Publié le 10-02-2026

Facturation électronique : l’application est-elle prête pour toutes les entreprises ?

La Tunisie envisage de revoir la mise en œuvre de la facturation électronique
La Tunisie pourrait reconsidérer l’application de la facturation électronique prévue dans le projet de loi de finances 2026, suite aux difficultés techniques rencontrées lors du lancement du système.



Facturation électronique : l’application est-elle prête pour toutes les entreprises ?

Le député et membre de la commission des finances, Maher Ktari, a indiqué mardi 10 février 2026 que la commission étudie deux options : une mise en œuvre progressive du dispositif ou une suspension temporaire de l’article jusqu’à la fin de l’année, le temps que les plateformes soient pleinement opérationnelles.

Problèmes des plateformes et inscriptions Ktari a souligné que le problème ne concerne pas l’ensemble de la loi mais uniquement l’article sur la facturation électronique.

Les deux plateformes prévues ne peuvent actuellement pas accueillir les 300 000 à 320 000 entreprises ciblées, notamment dans les régions intérieures, où de nombreuses sociétés n’ont pas pu s’inscrire.

Défis techniques et humains

Le député a rappelé que la facturation électronique reste un choix stratégique dans la numérisation de l’administration et la modernisation du système fiscal tunisien, mais qu’une application réaliste est nécessaire.

Plus de 95 % du tissu économique tunisien est composé de très petites entreprises, souvent avec moins de trois employés, peu préparées à s’adapter rapidement aux exigences numériques.

Même parmi les grandes entreprises, celles dont le chiffre d’affaires dépasse 20 millions de dinars, seulement 30 à 40 % se sont inscrites, laissant près de 2 000 sociétés hors du système.

Auditions pour trouver des solutions

La commission a engagé une série d’auditions incluant des experts-comptables, le ministère des Technologies de l’information, les gestionnaires de plateformes électroniques et le ministère des Finances.

L’objectif est de proposer des mesures concrètes, claires et juridiquement sécurisées pour garantir la stabilité des transactions économiques et protéger les entreprises du flou législatif.

Options étudiées

Deux solutions principales sont à l’étude : l’intégration progressive des entreprises au système pour éviter les perturbations ou la suspension temporaire de l’article jusqu’à la fin de l’année, le temps que les plateformes techniques soient pleinement fonctionnelles.

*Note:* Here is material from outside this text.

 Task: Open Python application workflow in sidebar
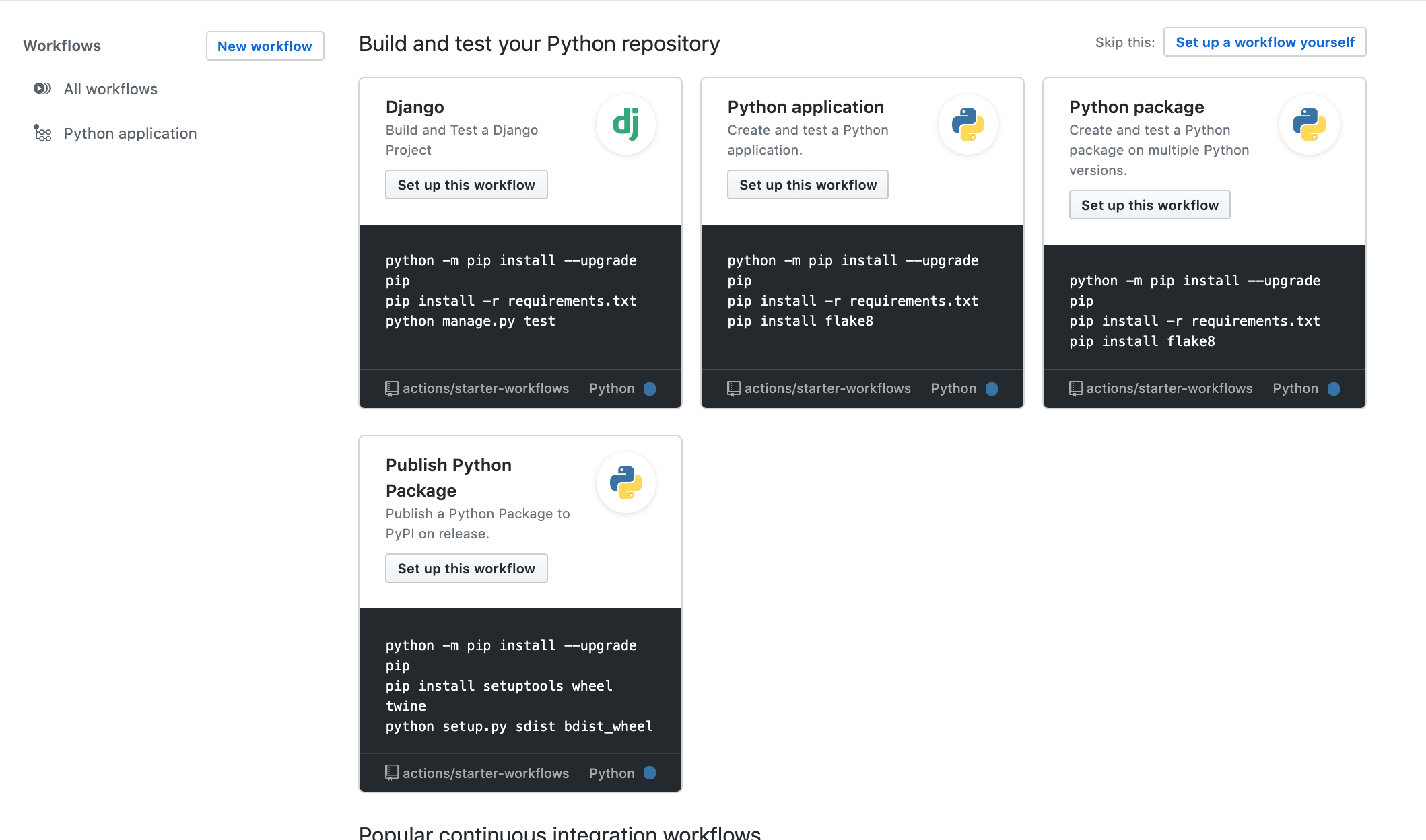click(130, 133)
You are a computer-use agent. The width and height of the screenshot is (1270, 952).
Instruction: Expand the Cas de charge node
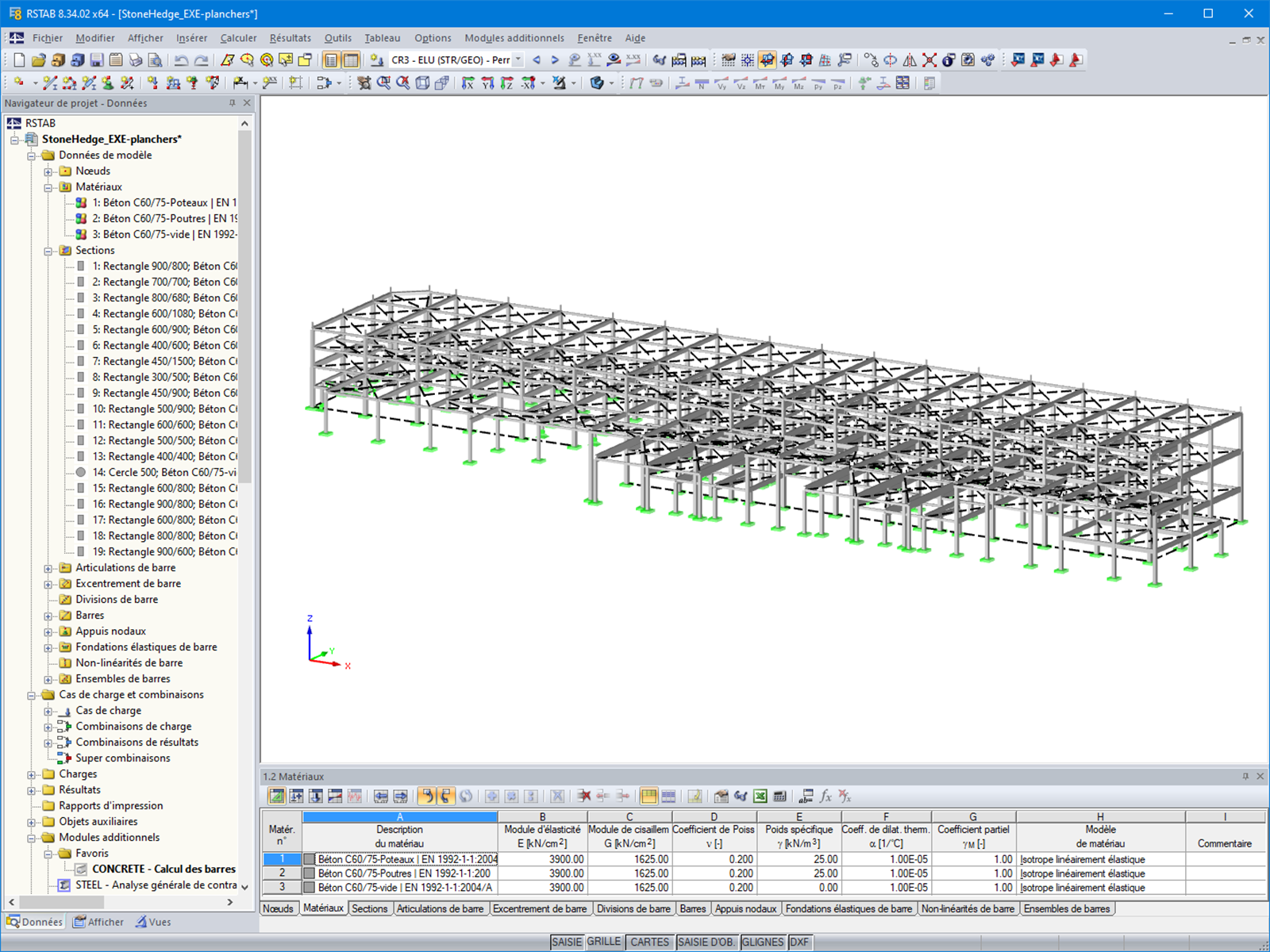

La décision finale sera prise après l’ensemble des auditions, afin de réussir cette réforme stratégique sans nuire à l’activité économique.

Approche pragmatique

Selon Ktari, cette démarche reflète une approche pragmatique et humaine, visant à concilier modernisation du système fiscal et réalités du tissu économique tunisien, pour assurer une transition numérique fluide et sécurisée pour toutes les entreprises.